* TEXTO PROPORCIONADO *
Bucarest, Rumania.- El gobernante Partido Socialdemócrata de Rumanía (PSD), movilizó a unas estimadas 150.000 personas que se concentraron en Bucarest para manifestarse contra los supuestos “abusos” de la Justicia en el país balcánico.
Condenado en 2016 a dos años de cárcel por fraude electoral y amenazado por un inminente veredicto en otro caso de corrupción, el líder del PSD, Liviu Dragnea, criticó a los fiscales, a los que calificó como “corruptos” por “fabricar casos”.
“Se ha mantenido la costumbre de utilizar los servicios secretos y la Justicia con finalidad política y para darle al presidente el liderazgo”, dijo Dragnea ante sus seguidores.
“Queremos seguridad social, no informadores en la sociedad” o “Corre, Codruta, Corre”, rezaban algunas de las pancartas de los manifestantes junto a banderas de Rumanía y de la Unión Europea.
Decenas de miles de simpatizantes del PSD, en su mayoría gente mayor, se desplazaron en cientos de autobuses y miles de coches hasta Bucarest desde otras partes del país balcánico para mostrar su apoyo al Gobierno.

* PROBLEMAS Y TAREAS *
[a] Resume el párrafo de la noticia sobre la manifestación del PSD que empieza por «Condenado en 2016» sin perder sus datos principales.
[b] Por favor, escribe la continuación de la noticia sobre la manifestación del PSD a partir de su último párrafo.

* EXTRACTOS DEL LISTADO *

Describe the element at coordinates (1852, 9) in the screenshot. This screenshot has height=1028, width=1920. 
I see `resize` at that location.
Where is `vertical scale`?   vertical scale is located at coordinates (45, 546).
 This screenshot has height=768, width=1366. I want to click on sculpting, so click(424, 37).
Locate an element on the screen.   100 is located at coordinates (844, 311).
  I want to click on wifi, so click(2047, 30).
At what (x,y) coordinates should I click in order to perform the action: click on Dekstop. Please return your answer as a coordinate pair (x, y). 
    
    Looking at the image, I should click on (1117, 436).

* RESPUESTAS POR PUNTO *
[a] Liviu Dragnea, líder del PSD, condenado en 2016 a dos años de cárcel por fraude electoral y a la espera de un veredicto inminente en otro caso de corrupción, llamó «corruptos» a los fiscales por «fabricar casos».

[b]
Además, expresaron su malestar por lo que consideran una “confiscación del voto”.
Se refieren a las protestas de la oposición conservadora contra las reformas del Gobierno en el sistema judicial, criticadas también por la Comisión Europea como un intento de socavar la independencia judicial del país.
“Se han dicho muchas mentiras y hemos venido a dar una lección: el voto de los rumanos es sagrado, no podemos aceptar que votemos y, luego, otros lo confisquen con sus protestas”, explicó a Efe Stefana, una mujer de 60 años, que dijo haber viajado durante 10 horas hasta Bucarest.